Both students, who are at sixth form together and have permission to leave and attend shouts while in lessons, are the third generations of their families to join the RNLI crew.
Charlie’s dad, Rob Cullen, is crew and a navigator on the all-weather lifeboat and helm on the inshore lifeboat, while Isobel’s dad Simon is second coxswain on the all-weather lifeboat and also helm on the inshore lifeboat.
Isobel, who joined the RNLI on her 17th birthday, as did her dad, grew up around the lifeboat station before following her grandad and dad onto the boat.
She said: “I love helping people and making a difference as a lifeboat crew member.
“The training is challenging, but enjoyable and I am learning all the time.”
The teenagers started their inshore lifeboat duties earlier this year along with twins George and Harry Hubbard, both 18.
George and Harry also have a family connection at Shoreham, being the second generation of their family to serve.
Their elder brother Chris is a senior helm on the inshore lifeboat.
As well as attracting young people to the crew, which is vital to ensuring the future of the station, Shoreham has also been successful in recruiting women to the crew.
Hazel Condell and Lynzi Mulford have both passed out as crew with Hazel now training as an the inshore lifeboat helm.
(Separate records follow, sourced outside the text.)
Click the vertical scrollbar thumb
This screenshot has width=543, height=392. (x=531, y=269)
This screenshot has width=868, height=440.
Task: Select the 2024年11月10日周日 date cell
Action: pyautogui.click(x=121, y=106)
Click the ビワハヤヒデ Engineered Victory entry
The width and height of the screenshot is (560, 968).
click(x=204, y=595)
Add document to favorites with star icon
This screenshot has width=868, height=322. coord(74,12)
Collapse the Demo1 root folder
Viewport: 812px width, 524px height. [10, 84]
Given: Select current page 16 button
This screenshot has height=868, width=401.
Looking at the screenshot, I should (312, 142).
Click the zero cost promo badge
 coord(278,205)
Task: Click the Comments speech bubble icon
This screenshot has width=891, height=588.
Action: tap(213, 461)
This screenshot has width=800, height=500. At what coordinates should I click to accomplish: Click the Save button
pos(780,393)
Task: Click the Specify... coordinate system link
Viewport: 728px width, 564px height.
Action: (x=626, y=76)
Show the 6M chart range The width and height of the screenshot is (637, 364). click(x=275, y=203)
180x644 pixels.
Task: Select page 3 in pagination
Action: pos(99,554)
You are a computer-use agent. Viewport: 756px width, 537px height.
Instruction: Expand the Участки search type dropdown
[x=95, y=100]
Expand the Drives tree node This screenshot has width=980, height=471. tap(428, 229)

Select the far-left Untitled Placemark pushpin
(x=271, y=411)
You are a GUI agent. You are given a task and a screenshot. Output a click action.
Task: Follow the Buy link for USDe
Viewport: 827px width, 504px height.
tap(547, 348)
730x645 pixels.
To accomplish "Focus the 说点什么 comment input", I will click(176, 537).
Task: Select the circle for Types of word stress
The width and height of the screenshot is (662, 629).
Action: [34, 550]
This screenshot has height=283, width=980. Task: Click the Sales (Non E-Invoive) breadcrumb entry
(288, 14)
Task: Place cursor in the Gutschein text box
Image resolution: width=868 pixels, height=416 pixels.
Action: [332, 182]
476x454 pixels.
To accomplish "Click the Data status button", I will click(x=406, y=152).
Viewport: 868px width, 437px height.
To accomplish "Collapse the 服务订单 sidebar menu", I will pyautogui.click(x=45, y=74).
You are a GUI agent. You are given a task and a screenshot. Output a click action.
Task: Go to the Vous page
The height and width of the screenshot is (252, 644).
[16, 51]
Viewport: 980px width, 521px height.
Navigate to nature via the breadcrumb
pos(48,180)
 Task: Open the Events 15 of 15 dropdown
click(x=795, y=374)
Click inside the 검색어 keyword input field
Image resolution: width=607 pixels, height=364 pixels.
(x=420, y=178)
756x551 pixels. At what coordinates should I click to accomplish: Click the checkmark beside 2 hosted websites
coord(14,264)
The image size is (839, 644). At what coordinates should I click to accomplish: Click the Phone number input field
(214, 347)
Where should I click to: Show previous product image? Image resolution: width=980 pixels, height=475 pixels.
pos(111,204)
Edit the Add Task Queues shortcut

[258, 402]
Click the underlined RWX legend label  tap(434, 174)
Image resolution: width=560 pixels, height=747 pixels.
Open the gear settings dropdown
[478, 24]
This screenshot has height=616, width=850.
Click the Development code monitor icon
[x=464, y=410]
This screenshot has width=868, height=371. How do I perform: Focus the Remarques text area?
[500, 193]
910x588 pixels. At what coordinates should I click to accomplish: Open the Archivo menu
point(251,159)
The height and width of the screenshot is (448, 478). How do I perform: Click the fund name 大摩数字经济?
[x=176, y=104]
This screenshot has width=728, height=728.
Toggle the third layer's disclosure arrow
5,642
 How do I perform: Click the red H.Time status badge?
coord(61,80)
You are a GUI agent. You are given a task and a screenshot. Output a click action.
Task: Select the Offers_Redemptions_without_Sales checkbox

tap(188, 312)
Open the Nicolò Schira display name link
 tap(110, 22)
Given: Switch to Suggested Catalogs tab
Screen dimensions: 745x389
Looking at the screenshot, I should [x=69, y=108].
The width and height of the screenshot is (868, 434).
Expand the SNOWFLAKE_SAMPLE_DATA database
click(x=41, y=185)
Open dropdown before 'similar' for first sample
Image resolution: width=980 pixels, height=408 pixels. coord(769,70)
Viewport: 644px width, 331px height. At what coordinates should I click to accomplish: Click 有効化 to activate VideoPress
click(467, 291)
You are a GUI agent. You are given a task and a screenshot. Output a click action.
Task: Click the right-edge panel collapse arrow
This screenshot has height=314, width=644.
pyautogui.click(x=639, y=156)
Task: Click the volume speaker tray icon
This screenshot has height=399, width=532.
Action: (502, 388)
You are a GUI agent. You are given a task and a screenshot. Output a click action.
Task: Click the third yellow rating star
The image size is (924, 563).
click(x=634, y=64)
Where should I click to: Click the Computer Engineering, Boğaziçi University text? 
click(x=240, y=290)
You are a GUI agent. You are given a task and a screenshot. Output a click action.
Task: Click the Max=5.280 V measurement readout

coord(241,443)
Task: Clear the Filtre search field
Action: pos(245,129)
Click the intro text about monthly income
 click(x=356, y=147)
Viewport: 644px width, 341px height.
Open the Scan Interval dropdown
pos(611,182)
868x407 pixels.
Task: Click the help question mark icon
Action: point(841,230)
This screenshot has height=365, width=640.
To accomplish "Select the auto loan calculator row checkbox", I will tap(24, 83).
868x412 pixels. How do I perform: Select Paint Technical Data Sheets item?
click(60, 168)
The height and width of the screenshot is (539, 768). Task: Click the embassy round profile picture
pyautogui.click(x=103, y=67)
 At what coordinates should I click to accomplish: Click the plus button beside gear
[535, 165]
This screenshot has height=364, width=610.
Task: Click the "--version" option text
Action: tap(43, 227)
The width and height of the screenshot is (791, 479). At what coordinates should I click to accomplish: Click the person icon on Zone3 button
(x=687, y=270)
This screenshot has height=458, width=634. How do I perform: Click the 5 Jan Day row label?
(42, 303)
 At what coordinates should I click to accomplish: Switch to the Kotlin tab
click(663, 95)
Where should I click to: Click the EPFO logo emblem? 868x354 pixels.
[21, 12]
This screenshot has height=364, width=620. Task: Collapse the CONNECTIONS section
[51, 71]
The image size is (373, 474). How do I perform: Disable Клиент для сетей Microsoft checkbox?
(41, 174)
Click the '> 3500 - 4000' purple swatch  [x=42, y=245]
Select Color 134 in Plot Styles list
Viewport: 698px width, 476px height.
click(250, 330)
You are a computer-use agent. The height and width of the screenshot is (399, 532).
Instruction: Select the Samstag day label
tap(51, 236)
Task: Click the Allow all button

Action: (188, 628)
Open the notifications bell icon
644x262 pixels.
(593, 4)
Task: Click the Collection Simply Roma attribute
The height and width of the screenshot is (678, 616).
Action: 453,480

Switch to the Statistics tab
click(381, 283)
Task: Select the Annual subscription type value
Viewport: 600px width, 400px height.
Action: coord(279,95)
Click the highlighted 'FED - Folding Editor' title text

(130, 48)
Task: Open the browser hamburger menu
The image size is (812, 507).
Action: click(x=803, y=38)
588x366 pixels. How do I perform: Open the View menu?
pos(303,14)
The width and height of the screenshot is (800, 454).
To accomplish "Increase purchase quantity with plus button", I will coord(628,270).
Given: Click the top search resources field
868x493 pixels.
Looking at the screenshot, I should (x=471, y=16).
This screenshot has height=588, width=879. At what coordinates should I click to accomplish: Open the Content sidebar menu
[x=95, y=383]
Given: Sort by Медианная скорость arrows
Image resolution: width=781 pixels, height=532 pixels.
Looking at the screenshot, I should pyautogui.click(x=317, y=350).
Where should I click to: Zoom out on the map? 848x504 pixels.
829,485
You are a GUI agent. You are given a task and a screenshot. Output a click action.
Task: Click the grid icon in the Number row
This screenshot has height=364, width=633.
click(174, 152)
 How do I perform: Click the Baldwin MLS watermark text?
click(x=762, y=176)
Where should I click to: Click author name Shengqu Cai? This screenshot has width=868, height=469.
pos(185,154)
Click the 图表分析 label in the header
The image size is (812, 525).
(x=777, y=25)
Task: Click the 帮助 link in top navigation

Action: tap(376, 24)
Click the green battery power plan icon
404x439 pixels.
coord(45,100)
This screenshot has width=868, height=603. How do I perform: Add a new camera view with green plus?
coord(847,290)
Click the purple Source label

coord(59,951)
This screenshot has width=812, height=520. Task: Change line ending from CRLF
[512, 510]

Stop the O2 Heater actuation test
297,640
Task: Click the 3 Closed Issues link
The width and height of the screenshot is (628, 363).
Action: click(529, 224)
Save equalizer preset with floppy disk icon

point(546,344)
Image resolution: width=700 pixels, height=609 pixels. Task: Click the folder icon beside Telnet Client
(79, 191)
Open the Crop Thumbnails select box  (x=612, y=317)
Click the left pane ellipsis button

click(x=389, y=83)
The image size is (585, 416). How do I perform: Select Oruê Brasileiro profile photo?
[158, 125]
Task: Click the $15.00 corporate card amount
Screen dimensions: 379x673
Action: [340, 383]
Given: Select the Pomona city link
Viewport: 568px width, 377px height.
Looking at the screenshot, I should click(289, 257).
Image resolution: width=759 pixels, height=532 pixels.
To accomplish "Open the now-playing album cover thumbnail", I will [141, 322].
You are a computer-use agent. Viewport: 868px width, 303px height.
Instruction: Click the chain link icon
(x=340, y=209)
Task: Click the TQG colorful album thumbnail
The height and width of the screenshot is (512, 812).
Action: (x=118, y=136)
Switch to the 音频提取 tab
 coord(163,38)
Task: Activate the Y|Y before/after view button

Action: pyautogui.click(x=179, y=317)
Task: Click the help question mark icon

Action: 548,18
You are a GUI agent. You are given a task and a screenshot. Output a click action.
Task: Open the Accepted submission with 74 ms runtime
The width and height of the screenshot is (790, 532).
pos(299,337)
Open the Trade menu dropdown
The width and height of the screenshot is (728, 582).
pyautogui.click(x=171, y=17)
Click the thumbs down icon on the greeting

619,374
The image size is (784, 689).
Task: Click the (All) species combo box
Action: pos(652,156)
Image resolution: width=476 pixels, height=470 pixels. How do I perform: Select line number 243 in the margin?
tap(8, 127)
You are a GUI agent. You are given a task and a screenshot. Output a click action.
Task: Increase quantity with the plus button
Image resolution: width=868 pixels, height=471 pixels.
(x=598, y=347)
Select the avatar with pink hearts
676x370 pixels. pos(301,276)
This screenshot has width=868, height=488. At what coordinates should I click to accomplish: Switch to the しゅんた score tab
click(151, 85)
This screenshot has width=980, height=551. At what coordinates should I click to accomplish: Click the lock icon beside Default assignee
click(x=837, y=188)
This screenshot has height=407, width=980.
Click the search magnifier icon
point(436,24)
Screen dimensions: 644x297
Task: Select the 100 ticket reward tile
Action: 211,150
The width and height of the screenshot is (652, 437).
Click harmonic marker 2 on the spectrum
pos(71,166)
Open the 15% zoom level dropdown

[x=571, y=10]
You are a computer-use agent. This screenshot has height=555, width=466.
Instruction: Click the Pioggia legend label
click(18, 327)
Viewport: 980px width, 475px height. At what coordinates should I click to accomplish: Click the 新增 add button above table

Lifeboat press officer Michelle Tugwell said: “We feel it is important that women are represented at the lifeboat station and are part of the lifeboat family.”
The RNLI has almost 5,000 volunteer crew members and many thousands more carrying out roles such as community safety volunteers, education volunteers, shore crew and community fundraisers.
Almost thirty thousand people give their time freely to the charity, making up around 95 per cent of RNLI people.
Although some of those who join the charity have a maritime background this is becoming increasingly rare and today only one in ten of those volunteering for the RNLI have previous experience of the sea.
You can volunteer for the charity from the age of 13 and anyone is welcome to join.